### [YOUR OBJECTIVE]
Take every line of the material below that includes the string "Task" and copy it out.
+++ DATA SUPPLIED
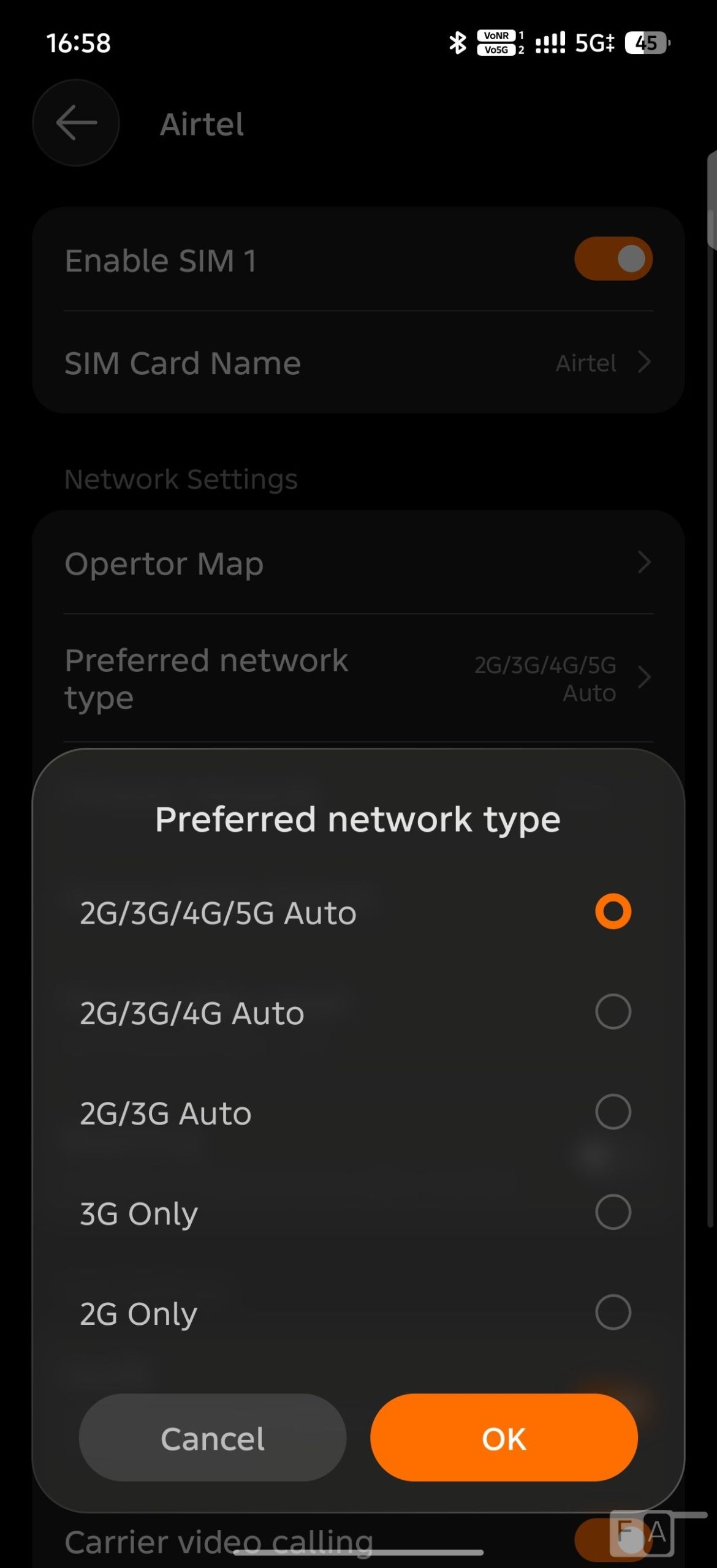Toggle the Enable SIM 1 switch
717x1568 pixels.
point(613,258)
++++++
+++ DATA SUPPLIED
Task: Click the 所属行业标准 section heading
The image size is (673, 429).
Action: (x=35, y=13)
++++++
+++ DATA SUPPLIED
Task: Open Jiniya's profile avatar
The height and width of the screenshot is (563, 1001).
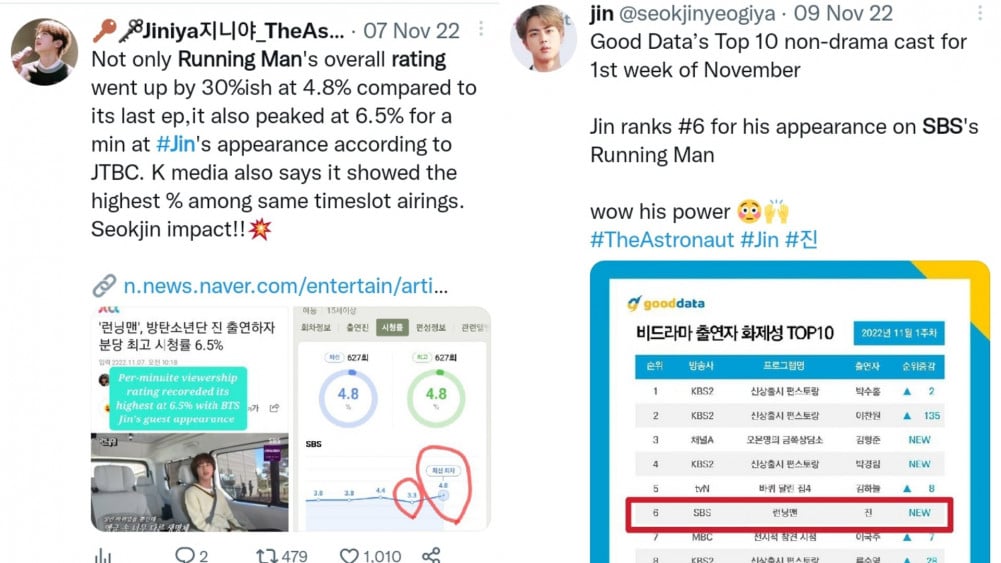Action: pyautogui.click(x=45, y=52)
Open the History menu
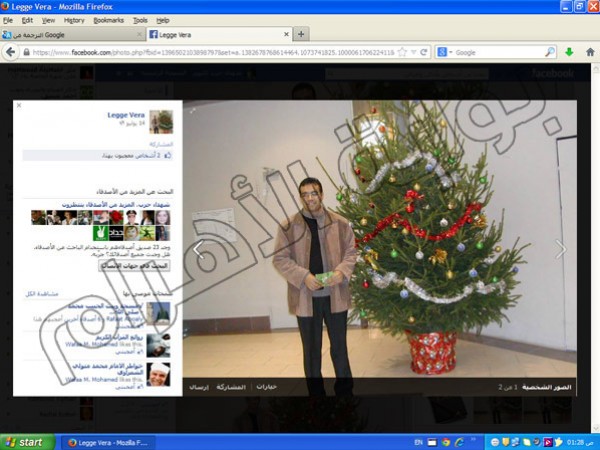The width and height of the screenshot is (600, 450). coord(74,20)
++++++
### [PROBLEM SOLUTION]
Task: Click the 所属行业标准 section heading
Task: Open Jiniya's profile avatar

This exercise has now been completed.